Food
Food was by necessity, until recently, a far more local affair than it is today. Most people, apart from the wealthiest, would have grown some of their own fruit and vegetables, and would have had a far deeper connection with where their food came from than our supermarket-focused generation of today. This arose, in the main, from necessity. Rationing was, after all, still in place the mid 1950s. Val Price recalls in the late 1950s the first time she became aware of the idea that food was something that could actually come from further afield than the local area, when she was asked to do a school project which involved collecting the paper sheets that oranges came wrapped in at that time and compile a list of where they had come from. Until that point, she told me, the idea had never occurred to her.

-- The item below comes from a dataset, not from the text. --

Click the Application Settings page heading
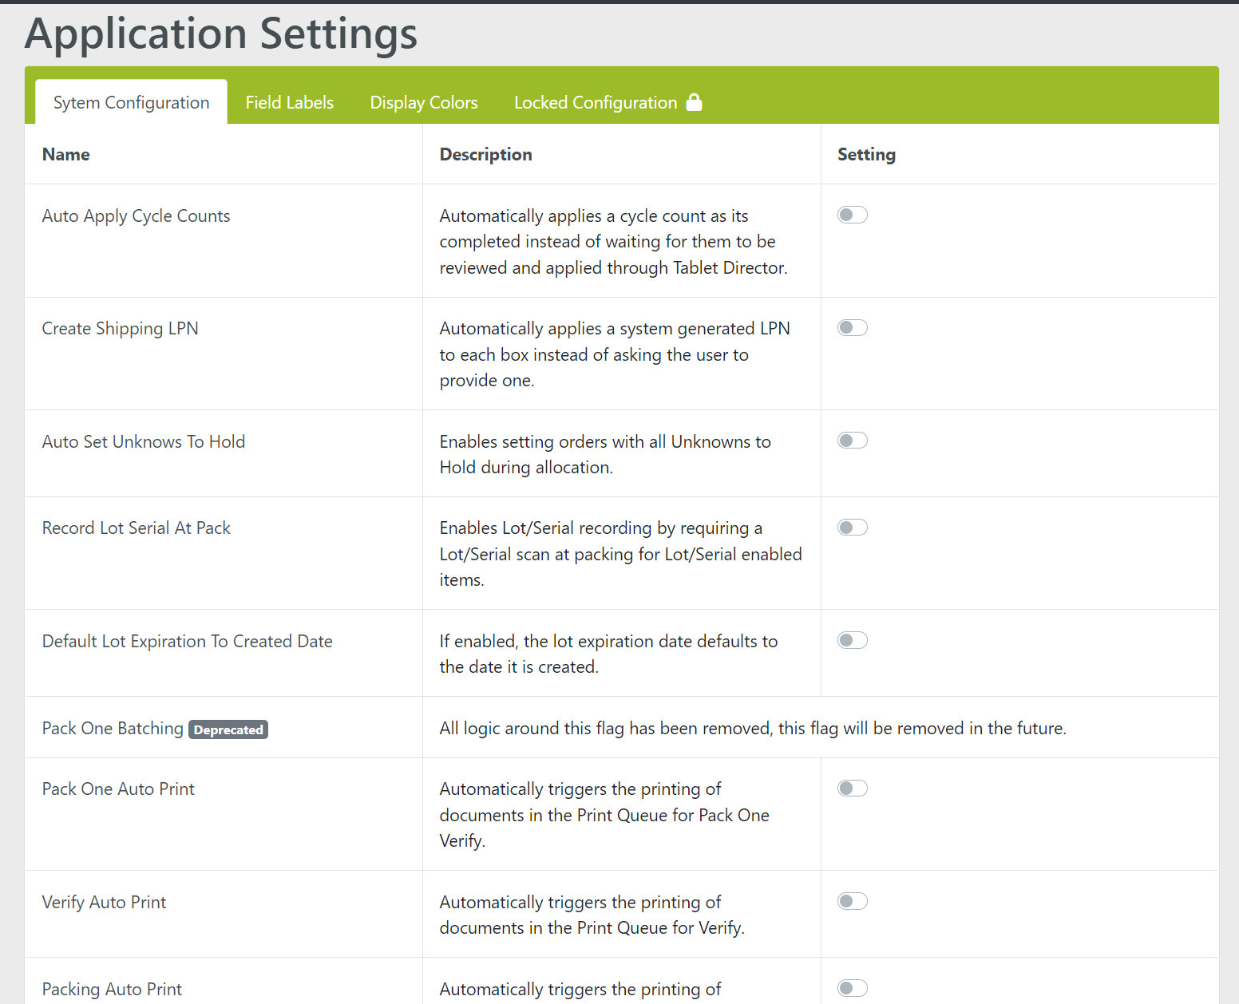 221,34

Attitudes to food were very different. Alan Langmaid describes the attitude of the generation who had lived through the war:
“My grandmother’s attitude to food was if it is put in front of you, you must eat it. You had no choice. You must not leave a crumb. Food was very precious and most of it was vegetables. It was a good healthy diet, proper, fresh food”
Similarly, Val Price remembers being made to stay at the table for long periods of time until she had finished eating all of her meal. “If you didn’t eat it”, she told me, “it was back again for the next meal. I was very envious of friends who had dogs, and could feed them bits under the table!”
The production and processing of food was also a far greater generator of employment than it is today. Three of the town’s main employers, Harris’s Bacon Factory, Tuckers Sweet Factory and the Milk Factory, were food producers, and a far higher proportion of the town’s shops were food shops.